十月

 お気づきの人は多かろうが、拙誌表紙のカットは蔵書票である。蔵書印と同じくその所有者の標識で、エキス・リブリスの名称がラテン語だが、弘く流通したため、世界語になっている。
 本誌昭和初期に断続的だが、その筋の専門家に執筆していただいたことがある。明治、大正と続くが、その構成に於て寺院などで愛用されたものがもっと古い。斎藤昌三(本誌題字)の「日本の古蔵票」に精しい。
 それより先、昭和四年刊の「蔵書票の話」を古書店でやっと待望の宝として入手出来た喜びは忘れない。昌三主宰する「書物展望」に私の、前川千帆作「雲雀」が紹介された頃から、この方面に関心を深くするようになった。
 その成果というとおこがましいが九月二十一日から六日間、倅の経営する百趣で蔵書票展を開いたが、一般に通知しないで報道関係のみに紹介されたお陰で、珍しさも手伝って好評だった。
 版画界で知られる青森市あたりの地方では、いままで数回を重ねているが、松本では初めてだったけれど、蔵書票の名称を知らない人もいて、説明に腐心した。
 所謂 版画といえば木版、石版、銅版だが、加えて若山八十氏や板祐生の如き孔版も妍を競った。作者はなるべく広範に及ぶようにし工夫を凝らした。手っ取り早くいうと、昨年朝日新聞日曜版に佐藤米次郎珍蔵の図柄を掲載したからご存じの方もあろう。
 先ず地元の長野県出身者として洋画家の中川紀元、童画家の武井武雄から須坂で眼科医の傍ら特異な木版の小林朝治を挙げ、民芸の芹沢?介を初め、川西英、川上澄生畦地梅太郎、中田一男、下沢木鉢郎、橋本興家、斎藤清棟方志功、守洞春、徳力富吉郎、前田政雄、関野準一郎、無論現役の佐藤米次郎を架けた。

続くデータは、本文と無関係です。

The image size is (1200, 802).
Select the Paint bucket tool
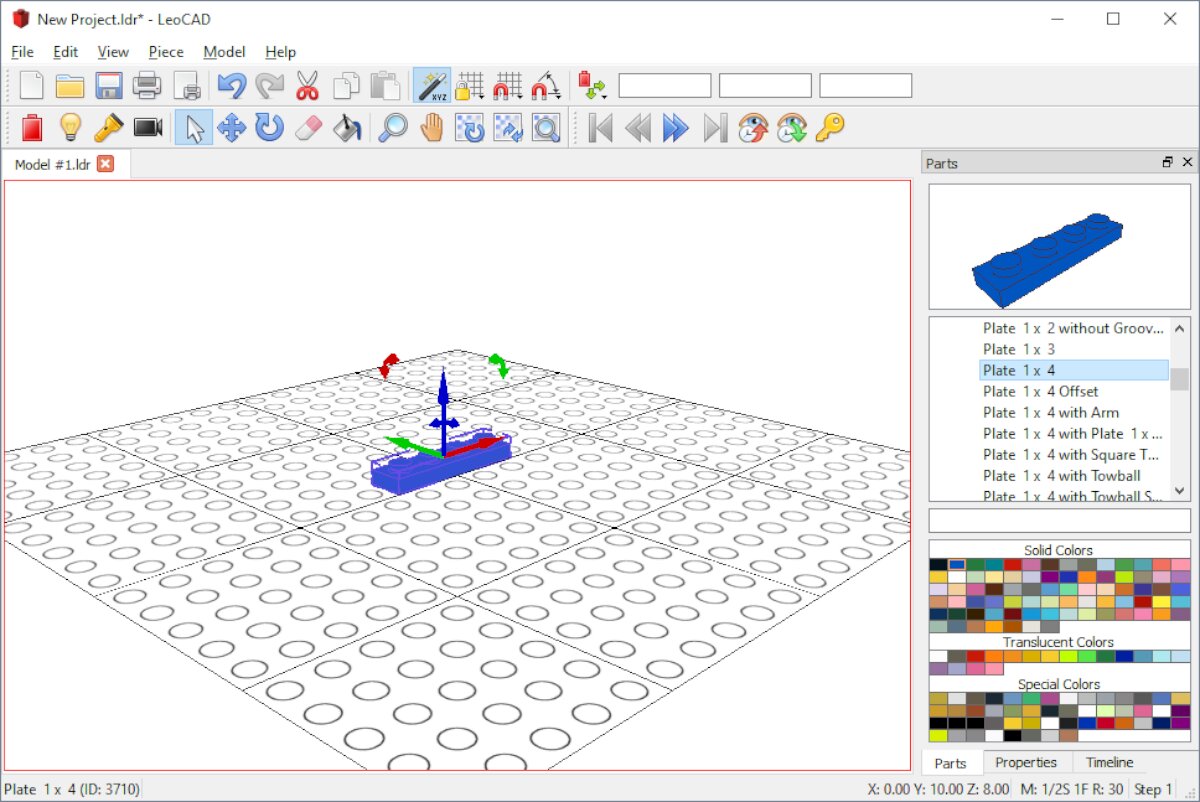pyautogui.click(x=347, y=128)
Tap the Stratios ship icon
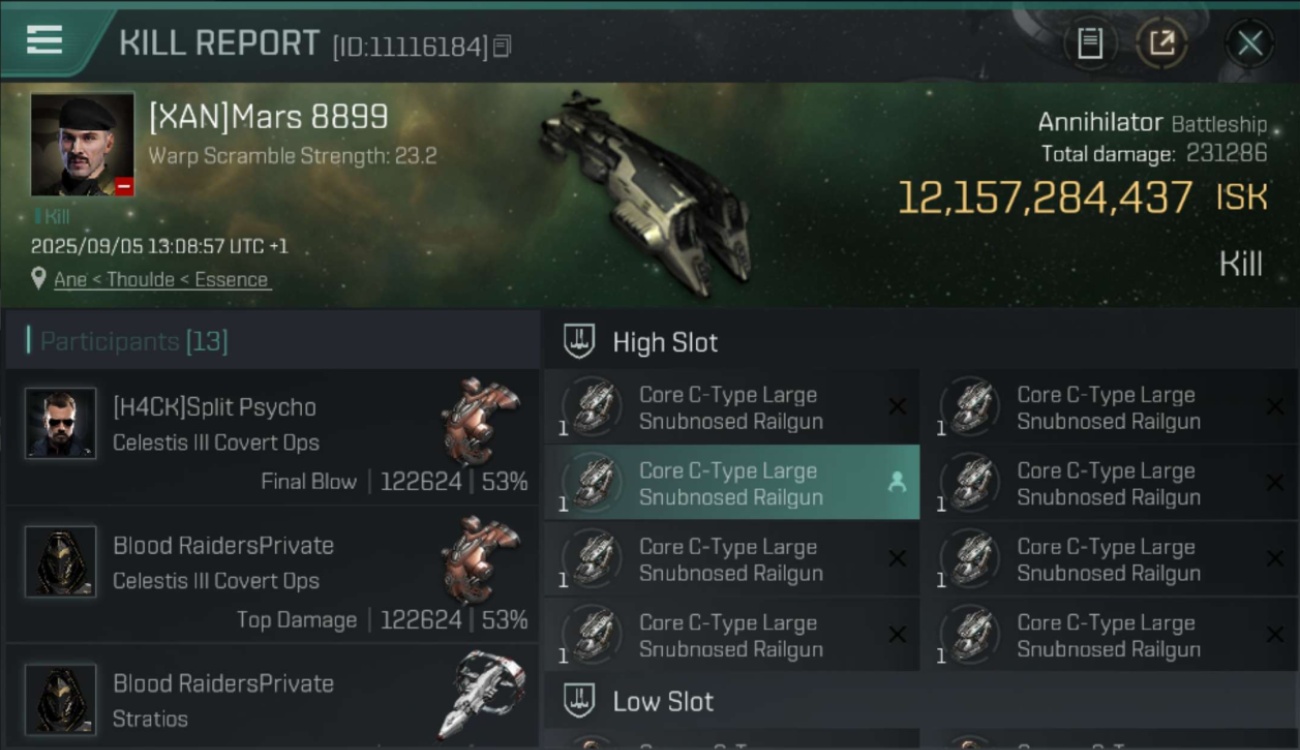1300x750 pixels. pos(482,694)
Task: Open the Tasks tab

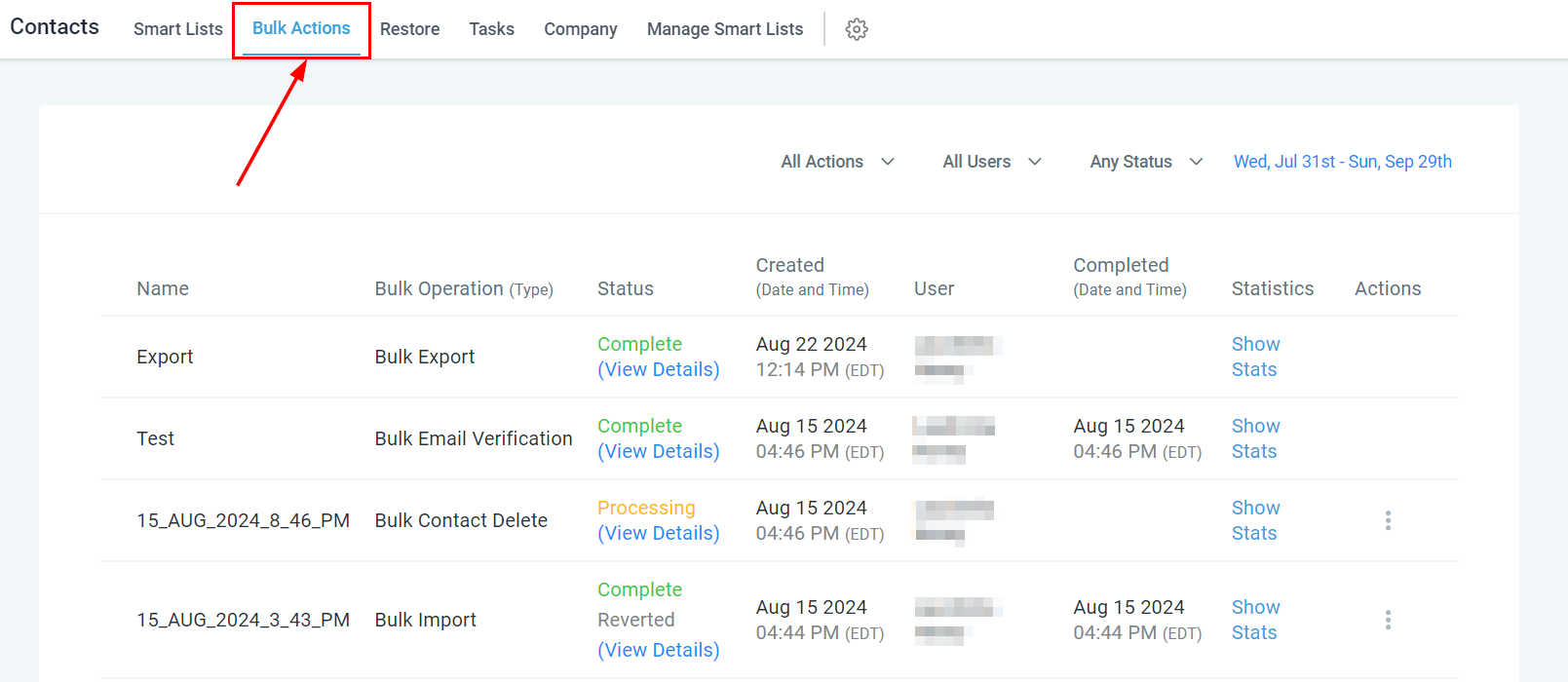Action: 491,29
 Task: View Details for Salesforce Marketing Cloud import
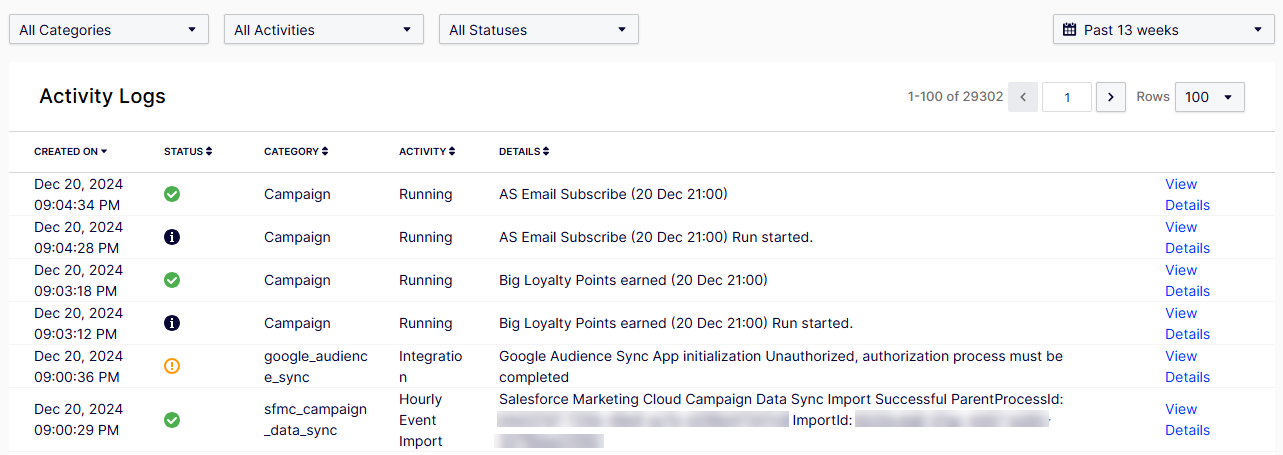[1187, 420]
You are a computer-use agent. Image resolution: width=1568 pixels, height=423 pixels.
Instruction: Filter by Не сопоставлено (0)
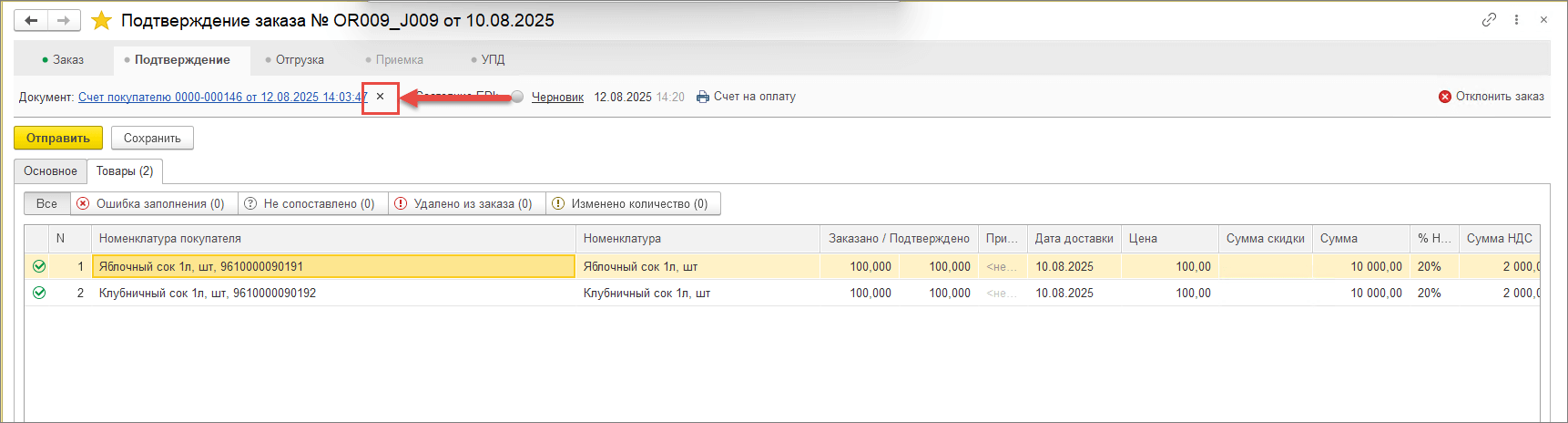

 地元ではいま雑詠欄のカットの丸山太郎が入る。木版もやれば雅印を拵える巧者だったから、蔵書票の種類は多い。童画の初山滋、長く口絵として続いた武藤完一、趣味多い料治朝鳴、小谷方明もある。亡弟武郎は木版が好きでドイツ語の手塚富雄教授の暑中版画を作ったことがあり蔵書票も作った。